Pásenle. Qué más. Eran las dos palabras con la que acostumbran saludar los bogotanos. La otra que más repiten es tranquilo: extraño vocablo en una región castigada por la violencia entre los cárteles y el gobierno, y la generada por la guerrilla. Tranquilo, tranquilo. Expresiones de pacificación en tiempos de beligerancia sin decibeles. Y así las cosas se resolvían o calmaban.

Entraron y un ejército de camareros se les echó encima. Querían quitarles el saco y el paraguas, conducirlos hasta el saloncito abierto en el que se realizaría el encuentro, darles las buenas tardes, ofrecerles en charola ron o champaña, llevarlos hasta una silla, darles algún aperitivo. Solo un poco de ron, no más para no extrañar el tequila.

Ellos en chanclas y camisetas. Sudados, uno de ellos con cachucha y el otro despeinado. Ambos en chor, mostrando las piernas peludas y las uñas cortas y alcanzadas por esa ciudad de llanto tenue, de bruma matinal que se queda todo el día. Se sentaron, casi acostaron, en la silla. Frente a ellos el anfitrión, con ropa formal. Estaba contento de tenerlos ahí y se los dijo. Pidió al personal que trajeran tequila para sus amigos mexicanos.

Uno a uno fueron llegando los otros.
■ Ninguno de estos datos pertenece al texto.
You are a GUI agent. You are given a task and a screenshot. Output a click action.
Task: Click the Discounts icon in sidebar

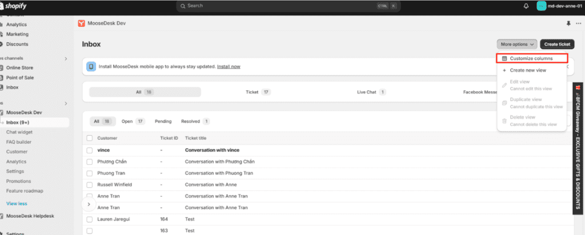pyautogui.click(x=1, y=44)
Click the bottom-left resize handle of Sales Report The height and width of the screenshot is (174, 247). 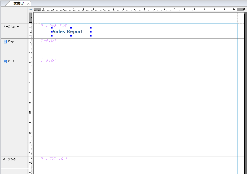click(x=52, y=36)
Un par de gringos de guachinton: altos, fríos, imponentes. Tres de Cali y de otras regiones. Todos ellos en traje o de esmoquin. Todos ellos con ropa oscura. Todos ellos con zapatos lustradísimos hasta la centella. Todos ellos peinados, pelo corto, erguidos como columnas de monasterios. Serios, muy serios, al principio. Platicaron nimiedades y luego quisieron hablar de negocios.
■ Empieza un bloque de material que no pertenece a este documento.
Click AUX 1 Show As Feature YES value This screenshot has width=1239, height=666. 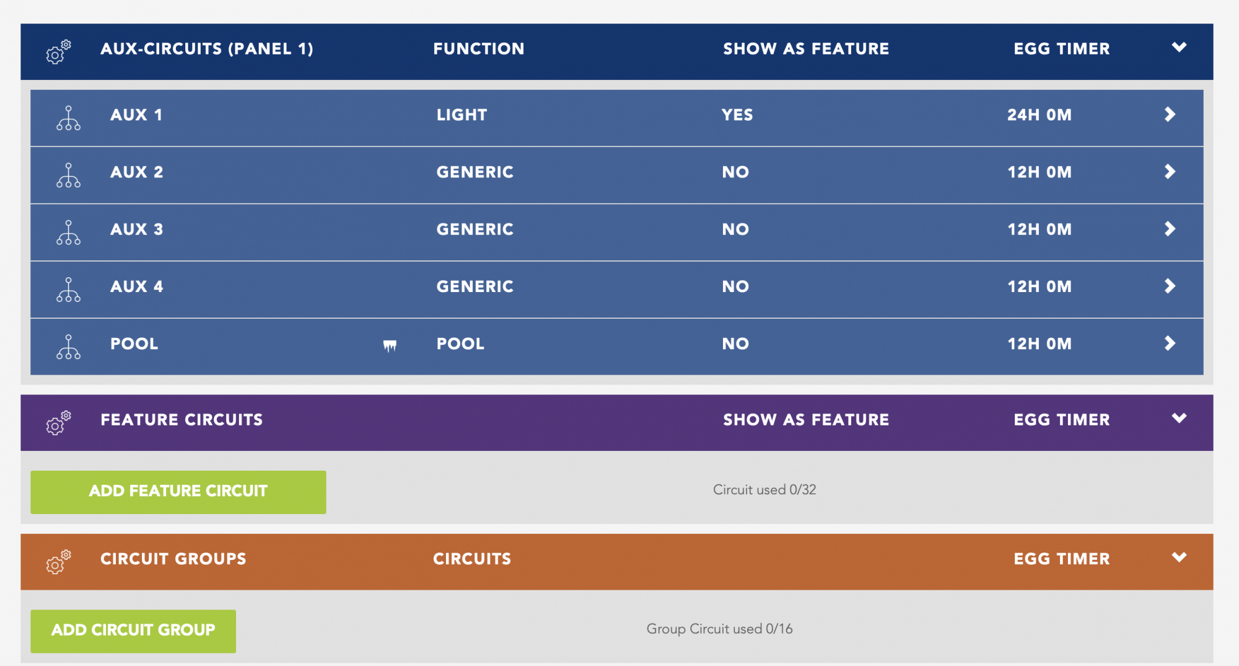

Antes quiero presentarlos. El anfitrión habló de los gringos, luego de los de Cali y sus alrededores y al final presentó a los mexicanos, que habían viajado desde Culiacán, Sinaloa. Cuando dijo eso los otros se levantaron como resortes. Casi gritaron De Culiacán. Mis respetos. Socios, amigos. Qué bárbaro, qué buen trabajo hacen. Y entonces se sintieron en confianza y empezaron a negociar.

Columna publicada el 8 de diciembre de 2019 en la edición 880 del semanario Ríodoce.